For the past two decades, we have been living in the slipstream of TV’s epiphanic moment, when, the well-told story goes, TV got ambitious and great, complex and challenging, when it transcended entertainment and staked a claim as art. This narrative is a progressive one: TV improved, got better, there’s no going back. There would always be the mindless, turn-your-brain-off-stuff, but on the leading edge, what the audience wanted, what creators wanted to make, what cable networks wanted to air, was all improving. The golden age morphed into the unruliness of Peak TV, but that was progress too: People who were not white, straight men were making shows that were not all in the same angsty-realist so-called prestige vein, and they were making them for diverse audiences. We were still going up!

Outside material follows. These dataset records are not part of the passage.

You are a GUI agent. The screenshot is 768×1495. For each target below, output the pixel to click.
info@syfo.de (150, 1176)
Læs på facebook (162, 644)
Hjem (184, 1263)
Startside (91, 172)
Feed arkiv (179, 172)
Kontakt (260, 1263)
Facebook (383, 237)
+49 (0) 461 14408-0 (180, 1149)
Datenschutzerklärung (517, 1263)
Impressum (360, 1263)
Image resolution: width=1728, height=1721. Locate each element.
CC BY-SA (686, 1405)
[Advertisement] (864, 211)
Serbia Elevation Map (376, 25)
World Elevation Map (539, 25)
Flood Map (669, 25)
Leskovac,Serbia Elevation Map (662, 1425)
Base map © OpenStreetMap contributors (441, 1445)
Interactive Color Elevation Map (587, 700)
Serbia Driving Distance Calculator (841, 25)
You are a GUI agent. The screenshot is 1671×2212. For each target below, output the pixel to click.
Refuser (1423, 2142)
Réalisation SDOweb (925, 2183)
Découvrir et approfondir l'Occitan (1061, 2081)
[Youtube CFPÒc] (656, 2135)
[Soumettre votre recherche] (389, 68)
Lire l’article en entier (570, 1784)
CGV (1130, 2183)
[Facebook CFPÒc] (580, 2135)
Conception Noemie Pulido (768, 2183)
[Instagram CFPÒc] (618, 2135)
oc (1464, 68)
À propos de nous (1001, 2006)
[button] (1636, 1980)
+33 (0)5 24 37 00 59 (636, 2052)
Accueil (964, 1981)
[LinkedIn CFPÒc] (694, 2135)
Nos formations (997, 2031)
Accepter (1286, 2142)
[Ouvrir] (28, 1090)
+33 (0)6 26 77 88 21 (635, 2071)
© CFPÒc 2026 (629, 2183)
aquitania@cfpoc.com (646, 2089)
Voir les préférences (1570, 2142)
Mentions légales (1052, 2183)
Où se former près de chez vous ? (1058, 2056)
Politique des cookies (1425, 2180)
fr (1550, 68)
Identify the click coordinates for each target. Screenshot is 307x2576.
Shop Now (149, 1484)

But everything that goes up must come down. Well, not the volume of shows, which is what Peak TV was supposed to describe in the first place, but the general quality of it all. For a few years now, most TV has been very solid, rarely egregiously bad and not often great, a relentless stream of good enough, often masked by a handful of excellent shows. And I don’t think Peak TV accurately describes what is happening anymore: The mountain has a name. So what are we in? The Netflix Era? The Netflix Reign? The Netflix Blahs? It’s not that everything that was “buzzed” about this year was a Netflix show. Tiger King, Love Is Blind, and The Queen’s Gambit were, but The Last Dance, The Vow, and The Undoing weren’t. It’s certainly not that everything that was really good this year was a Netflix show. It’s not even that Netflix was the best business story this year: HBO Max is actually very good, and also there was the whole delectable Quibi fiasco! But Netflix is still the backdrop of everything, driving the market, setting the tone, and increasingly becoming the default place for audiences to find content.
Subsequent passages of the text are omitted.